Stored items:
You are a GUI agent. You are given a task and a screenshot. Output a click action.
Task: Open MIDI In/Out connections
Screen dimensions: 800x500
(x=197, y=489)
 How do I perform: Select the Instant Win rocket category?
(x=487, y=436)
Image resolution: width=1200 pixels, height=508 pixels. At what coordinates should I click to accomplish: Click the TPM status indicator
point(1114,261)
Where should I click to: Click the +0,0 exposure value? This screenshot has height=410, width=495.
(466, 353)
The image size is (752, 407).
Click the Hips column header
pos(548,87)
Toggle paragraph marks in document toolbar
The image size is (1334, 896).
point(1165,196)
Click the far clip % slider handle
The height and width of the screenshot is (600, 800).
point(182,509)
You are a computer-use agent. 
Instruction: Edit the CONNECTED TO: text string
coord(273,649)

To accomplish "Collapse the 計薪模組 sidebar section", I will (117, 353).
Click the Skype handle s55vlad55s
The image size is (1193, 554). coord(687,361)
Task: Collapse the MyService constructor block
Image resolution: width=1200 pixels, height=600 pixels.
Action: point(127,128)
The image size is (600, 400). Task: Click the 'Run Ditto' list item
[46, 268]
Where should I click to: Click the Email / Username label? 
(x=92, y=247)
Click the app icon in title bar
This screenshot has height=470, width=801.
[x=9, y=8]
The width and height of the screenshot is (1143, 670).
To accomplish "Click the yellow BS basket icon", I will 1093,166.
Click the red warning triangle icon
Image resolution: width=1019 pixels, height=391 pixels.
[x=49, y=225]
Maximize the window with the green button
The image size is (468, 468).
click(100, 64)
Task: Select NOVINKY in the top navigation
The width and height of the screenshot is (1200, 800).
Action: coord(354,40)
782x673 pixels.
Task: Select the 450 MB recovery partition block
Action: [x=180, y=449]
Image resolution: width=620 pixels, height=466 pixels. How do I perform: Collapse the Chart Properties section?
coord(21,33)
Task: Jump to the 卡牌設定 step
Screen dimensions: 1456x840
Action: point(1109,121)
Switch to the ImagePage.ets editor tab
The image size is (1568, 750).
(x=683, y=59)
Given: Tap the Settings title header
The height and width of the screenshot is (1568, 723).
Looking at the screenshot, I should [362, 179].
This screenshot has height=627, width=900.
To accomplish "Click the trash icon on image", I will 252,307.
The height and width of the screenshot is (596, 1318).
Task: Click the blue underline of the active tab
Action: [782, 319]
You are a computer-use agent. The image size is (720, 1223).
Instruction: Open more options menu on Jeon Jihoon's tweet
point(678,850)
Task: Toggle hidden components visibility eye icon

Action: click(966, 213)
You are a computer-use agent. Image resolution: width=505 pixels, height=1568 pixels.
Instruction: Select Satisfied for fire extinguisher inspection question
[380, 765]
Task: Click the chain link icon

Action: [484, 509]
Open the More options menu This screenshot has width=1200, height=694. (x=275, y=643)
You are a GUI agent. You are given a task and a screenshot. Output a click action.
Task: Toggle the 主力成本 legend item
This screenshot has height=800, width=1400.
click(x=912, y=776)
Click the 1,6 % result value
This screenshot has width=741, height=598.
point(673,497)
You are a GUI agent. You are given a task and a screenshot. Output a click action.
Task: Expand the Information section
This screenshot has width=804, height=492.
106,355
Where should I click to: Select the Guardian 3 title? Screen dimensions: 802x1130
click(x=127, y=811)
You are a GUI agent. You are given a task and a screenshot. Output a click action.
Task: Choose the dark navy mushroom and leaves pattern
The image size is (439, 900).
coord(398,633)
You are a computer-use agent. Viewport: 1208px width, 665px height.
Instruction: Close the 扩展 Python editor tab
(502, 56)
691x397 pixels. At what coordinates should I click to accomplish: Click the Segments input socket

■ **What is required**
Will you return exactly the lines above from the one with "Task: Open MIDI In/Out connections" down to the one with "The image size is (752, 407).", counting both as part of the range?

■ **Response below**
Task: Open MIDI In/Out connections
Screen dimensions: 800x500
(x=197, y=489)
 How do I perform: Select the Instant Win rocket category?
(x=487, y=436)
Image resolution: width=1200 pixels, height=508 pixels. At what coordinates should I click to accomplish: Click the TPM status indicator
point(1114,261)
Where should I click to: Click the +0,0 exposure value? This screenshot has height=410, width=495.
(466, 353)
The image size is (752, 407).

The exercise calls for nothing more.